Waduh! 500 ASN Lebak Disebut Terindikasi Judi Online, Pemkab Siapkan Satgas

LEBAK– Pemerintah Kabupaten Lebak mulai mengambil langkah serius menyikapi persoalan judi online yang disebut telah menyentuh kalangan aparatur sipil negara (ASN).
Wakil Bupati Lebak, Amir Hamzah, mengungkapkan terdapat sekitar 500 ASN di Kabupaten Lebak yang tercatat terindikasi melakukan aktivitas judi online berdasarkan data yang dibahas pemerintah daerah bersama Pusat Pelaporan dan Analisis Transaksi Keuangan (PPATK).
Amir mengatakan persoalan tersebut tidak bisa dipandang sebagai masalah pribadi semata.
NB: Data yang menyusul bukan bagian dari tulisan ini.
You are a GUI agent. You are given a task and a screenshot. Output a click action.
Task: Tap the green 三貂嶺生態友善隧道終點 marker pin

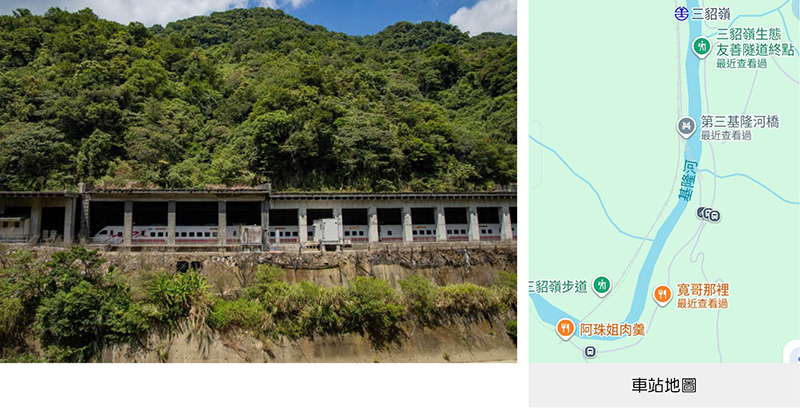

Menurutnya, keterlibatan aparatur dalam judi online berpotensi berdampak terhadap kedisiplinan, kinerja, sekaligus kepercayaan masyarakat terhadap pemerintahan.
“Yang lebih memprihatinkan, ada sekitar 500 orang ASN yang tercatat melakukan judi online,” ujar Amir Hamzah, Rabu (19/8/2026).
Ia menjelaskan, pemerintah daerah telah melakukan pembahasan bersama sejumlah unsur terkait, di antaranya BKPSDM, Bagian Hukum, dan Inspektorat Kabupaten Lebak.
Pertemuan tersebut, kata Amir, dilakukan untuk mencari langkah yang tepat dalam menangani persoalan judi online di lingkungan ASN, termasuk menyiapkan strategi pencegahan agar aparatur tidak terjerumus lebih jauh.
“Kita akan bentuk satgas untuk menyusun strategi bagaimana supaya ASN tidak melakukan judi online lagi,” katanya.
Amir menyebut data mengenai ASN yang terindikasi judi online tersebut merupakan bagian dari hasil komunikasi pemerintah daerah dengan PPATK.
Ia mengatakan, dirinya telah bertemu dengan Ketua PPATK, Ivan Yustiavandana, beberapa hari sebelumnya.
Dari komunikasi tersebut, pemerintah daerah berencana meminta data nama-nama ASN yang tercatat terindikasi judi online secara resmi kepada PPATK.

“Kami secara resmi akan meminta nama-nama ASN yang terlibat judi online ke PPATK,” ungkapnya.
Namun, Amir menegaskan pemerintah daerah terlebih dahulu akan menyiapkan mekanisme dan regulasi sebelum mengambil langkah lebih lanjut.
Menurut dia, satgas akan dibentuk lebih dahulu untuk merumuskan strategi penanganan sekaligus memastikan langkah pemerintah daerah tetap sesuai dengan kewenangan dan ketentuan yang berlaku.
“Akan ada. Kita mau buat satgas dulu dan siapkan regulasinya sesuai kewenangan daerah,” ujarnya.
Upaya tersebut menunjukkan bahwa Pemkab Lebak ingin menangani judi online secara lebih terstruktur.
Selain aspek disiplin aparatur, pemerintah juga perlu melihat persoalan tersebut dari sisi pencegahan dan edukasi.
Bagi ASN, menjaga integritas dan profesionalitas menjadi bagian penting dalam memberikan pelayanan kepada masyarakat.
Karena itu, pemerintah daerah dinilai perlu mengedepankan langkah yang terukur, mulai dari verifikasi data, pembinaan, hingga penerapan aturan apabila memang ditemukan pelanggaran.
Di sisi lain, identitas maupun status seseorang yang disebut dalam data indikasi transaksi judi online tetap perlu melalui proses verifikasi sebelum dikenai tindakan administratif.
Pemkab Lebak sendiri kini tengah menyiapkan langkah berikutnya.
Pembentukan satgas dan penyusunan regulasi diharapkan menjadi pintu masuk bagi pemerintah daerah untuk menangani persoalan judi online di kalangan ASN secara lebih sistematis dan tidak gegabah. (*/Sahrul).